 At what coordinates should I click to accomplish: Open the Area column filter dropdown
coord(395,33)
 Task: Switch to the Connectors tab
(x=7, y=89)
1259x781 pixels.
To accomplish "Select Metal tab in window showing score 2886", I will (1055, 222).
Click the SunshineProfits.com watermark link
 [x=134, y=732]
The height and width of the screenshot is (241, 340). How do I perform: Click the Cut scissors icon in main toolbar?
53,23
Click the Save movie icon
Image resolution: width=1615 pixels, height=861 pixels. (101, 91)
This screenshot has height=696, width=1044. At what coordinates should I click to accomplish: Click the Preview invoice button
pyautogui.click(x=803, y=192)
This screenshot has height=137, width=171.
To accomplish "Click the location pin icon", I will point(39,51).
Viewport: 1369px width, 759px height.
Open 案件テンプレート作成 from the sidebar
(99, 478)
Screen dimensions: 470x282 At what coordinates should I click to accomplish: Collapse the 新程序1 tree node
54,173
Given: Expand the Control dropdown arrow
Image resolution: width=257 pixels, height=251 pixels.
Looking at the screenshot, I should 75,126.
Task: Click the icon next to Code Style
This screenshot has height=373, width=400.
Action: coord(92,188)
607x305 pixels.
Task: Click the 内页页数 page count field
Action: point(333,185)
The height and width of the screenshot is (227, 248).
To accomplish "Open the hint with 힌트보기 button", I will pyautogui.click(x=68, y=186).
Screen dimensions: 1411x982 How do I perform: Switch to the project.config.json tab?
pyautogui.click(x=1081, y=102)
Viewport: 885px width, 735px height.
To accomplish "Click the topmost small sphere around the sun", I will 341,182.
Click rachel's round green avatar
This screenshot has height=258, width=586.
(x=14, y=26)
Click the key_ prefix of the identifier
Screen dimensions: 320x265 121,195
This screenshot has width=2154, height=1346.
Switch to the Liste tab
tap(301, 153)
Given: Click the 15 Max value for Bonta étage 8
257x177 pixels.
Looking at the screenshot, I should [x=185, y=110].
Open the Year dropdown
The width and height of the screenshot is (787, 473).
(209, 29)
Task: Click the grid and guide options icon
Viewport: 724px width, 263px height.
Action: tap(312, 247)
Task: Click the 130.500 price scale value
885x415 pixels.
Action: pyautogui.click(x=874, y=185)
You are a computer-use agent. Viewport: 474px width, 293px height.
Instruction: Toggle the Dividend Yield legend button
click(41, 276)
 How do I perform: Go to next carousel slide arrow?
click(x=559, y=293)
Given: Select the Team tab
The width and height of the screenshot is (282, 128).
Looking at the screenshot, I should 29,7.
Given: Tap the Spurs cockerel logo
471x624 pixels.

▶ [What to produce]: Output each line of the data exactly as it stands above.

▶ [Written solution]:
 At what coordinates should I click to accomplish: Open the Area column filter dropdown
coord(395,33)
 Task: Switch to the Connectors tab
(x=7, y=89)
1259x781 pixels.
To accomplish "Select Metal tab in window showing score 2886", I will (1055, 222).
Click the SunshineProfits.com watermark link
 [x=134, y=732]
The height and width of the screenshot is (241, 340). How do I perform: Click the Cut scissors icon in main toolbar?
53,23
Click the Save movie icon
Image resolution: width=1615 pixels, height=861 pixels. (101, 91)
This screenshot has height=696, width=1044. At what coordinates should I click to accomplish: Click the Preview invoice button
pyautogui.click(x=803, y=192)
This screenshot has height=137, width=171.
To accomplish "Click the location pin icon", I will point(39,51).
Viewport: 1369px width, 759px height.
Open 案件テンプレート作成 from the sidebar
(99, 478)
Screen dimensions: 470x282 At what coordinates should I click to accomplish: Collapse the 新程序1 tree node
54,173
Given: Expand the Control dropdown arrow
Image resolution: width=257 pixels, height=251 pixels.
Looking at the screenshot, I should 75,126.
Task: Click the icon next to Code Style
This screenshot has height=373, width=400.
Action: coord(92,188)
607x305 pixels.
Task: Click the 内页页数 page count field
Action: point(333,185)
The height and width of the screenshot is (227, 248).
To accomplish "Open the hint with 힌트보기 button", I will pyautogui.click(x=68, y=186).
Screen dimensions: 1411x982 How do I perform: Switch to the project.config.json tab?
pyautogui.click(x=1081, y=102)
Viewport: 885px width, 735px height.
To accomplish "Click the topmost small sphere around the sun", I will 341,182.
Click rachel's round green avatar
This screenshot has height=258, width=586.
(x=14, y=26)
Click the key_ prefix of the identifier
Screen dimensions: 320x265 121,195
This screenshot has width=2154, height=1346.
Switch to the Liste tab
tap(301, 153)
Given: Click the 15 Max value for Bonta étage 8
257x177 pixels.
Looking at the screenshot, I should [x=185, y=110].
Open the Year dropdown
The width and height of the screenshot is (787, 473).
(209, 29)
Task: Click the grid and guide options icon
Viewport: 724px width, 263px height.
Action: tap(312, 247)
Task: Click the 130.500 price scale value
885x415 pixels.
Action: pyautogui.click(x=874, y=185)
You are a computer-use agent. Viewport: 474px width, 293px height.
Instruction: Toggle the Dividend Yield legend button
click(41, 276)
 How do I perform: Go to next carousel slide arrow?
click(x=559, y=293)
Given: Select the Team tab
The width and height of the screenshot is (282, 128).
Looking at the screenshot, I should 29,7.
Given: Tap the Spurs cockerel logo
471x624 pixels.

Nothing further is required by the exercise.